Divisiveness is a fact of life in America today. Sadly, too many brands and their agency partners see an opportunity in it. When you make fun of one group, it excites another group and moves them to action. That’s the idea and it’s not wrong. What’s wrong is using fear, judgment, and other wedge issues to sell.
Ken Dychtwald is a nationally recognized expert on aging and ageism. In a new article for AARP, he points to ads that show contempt for older people. An egregious example that he exposes is 2018’s ‘Dear Young People, Don’t Vote.’ “While the goal of the ad was noble — to get young people to vote — its approach was both divisive and derogatory,” he argues.
“Advertising that stereotypes older adults and reinforces negative biases is not harmless,” says Paul Irving, chairman of the Milken Institute Center for the Future of Aging. “Imagine this ad portraying women, people of color, or LGBTQ individuals in the same way. The response would be angry, and rightly so.

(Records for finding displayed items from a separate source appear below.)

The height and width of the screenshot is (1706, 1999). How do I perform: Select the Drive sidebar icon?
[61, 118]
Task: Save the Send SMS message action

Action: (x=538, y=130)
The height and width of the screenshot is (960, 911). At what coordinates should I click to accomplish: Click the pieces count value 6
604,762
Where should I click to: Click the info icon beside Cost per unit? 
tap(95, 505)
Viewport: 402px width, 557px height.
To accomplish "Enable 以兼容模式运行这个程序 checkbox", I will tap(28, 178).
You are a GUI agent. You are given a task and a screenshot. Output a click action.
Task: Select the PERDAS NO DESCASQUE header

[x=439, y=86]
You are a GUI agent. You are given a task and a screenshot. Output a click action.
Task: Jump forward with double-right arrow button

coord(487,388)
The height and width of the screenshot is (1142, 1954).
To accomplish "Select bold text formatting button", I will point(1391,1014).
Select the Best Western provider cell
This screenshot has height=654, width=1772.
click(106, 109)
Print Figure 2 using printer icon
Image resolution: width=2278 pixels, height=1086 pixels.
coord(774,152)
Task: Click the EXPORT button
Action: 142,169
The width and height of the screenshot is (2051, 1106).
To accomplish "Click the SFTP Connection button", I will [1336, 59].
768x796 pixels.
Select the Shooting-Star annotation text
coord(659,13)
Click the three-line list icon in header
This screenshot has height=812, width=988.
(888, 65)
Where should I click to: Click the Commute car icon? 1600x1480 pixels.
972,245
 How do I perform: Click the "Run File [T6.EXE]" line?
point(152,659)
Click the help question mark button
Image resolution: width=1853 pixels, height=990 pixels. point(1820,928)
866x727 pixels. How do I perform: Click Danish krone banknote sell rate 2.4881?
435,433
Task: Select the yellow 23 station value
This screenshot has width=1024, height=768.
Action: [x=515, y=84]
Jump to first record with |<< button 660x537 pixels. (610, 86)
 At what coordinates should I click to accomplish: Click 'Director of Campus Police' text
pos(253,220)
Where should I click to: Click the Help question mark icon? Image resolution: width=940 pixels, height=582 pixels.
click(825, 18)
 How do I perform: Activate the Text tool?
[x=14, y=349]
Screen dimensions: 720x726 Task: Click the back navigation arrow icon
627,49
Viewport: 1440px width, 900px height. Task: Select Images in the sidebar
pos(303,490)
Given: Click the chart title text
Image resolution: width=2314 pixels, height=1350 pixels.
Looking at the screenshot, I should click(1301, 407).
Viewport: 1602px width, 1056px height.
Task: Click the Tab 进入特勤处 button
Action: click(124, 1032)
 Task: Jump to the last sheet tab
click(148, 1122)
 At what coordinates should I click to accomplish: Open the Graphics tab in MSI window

It’s high time to call out ageism in advertising.”
Is E-Trade Clueless About Ageism?
E-Trade’s ad ‘This Is Getting Old’ enraged many people with its depictions of buffoonish older adults who were forced to work jobs they did not want and were not competent to do because they hadn’t bothered to save for retirement. Dychtwald says the ad campaign mocks retirees who were struggling financially and alienated those who actually control the largest share of wealth.
Here’s a new ad from E-Trade—it also mocks people who are over 50 and perpetuates the flimsy myth that older Americans can’t effectively use technology.
I wonder, are you tempted to buy stocks without the help of a broker now? Maybe humor at the expense of another is what works. Or, maybe it worked in 9th grade and then stopped working soon thereafter.
Ad Agencies Continue to Feed and Let the Ageism Problem Fester
A major cause of ageism in advertising may be the lack of age diversity among those who are actually creating the ads. The median age for a manager in America’s advertising agencies is 37, and the average age of a creative person in the industry is only 28. Plus, 71 percent of creative directors are male.
Meanwhile, people 55-plus now control 70 percent of all personal wealth in the United States.
Insulting the buyer and prospective buyer of goods and services is a mistake and a waste of everyone’s time and money. Why go there? Why approve these faulty concepts, produce them, and back them with tens of millions of dollars in media? Is it because no one knows better? That can’t be. Someone does know better, and that someone is likely over 50 and controlling the purse strings.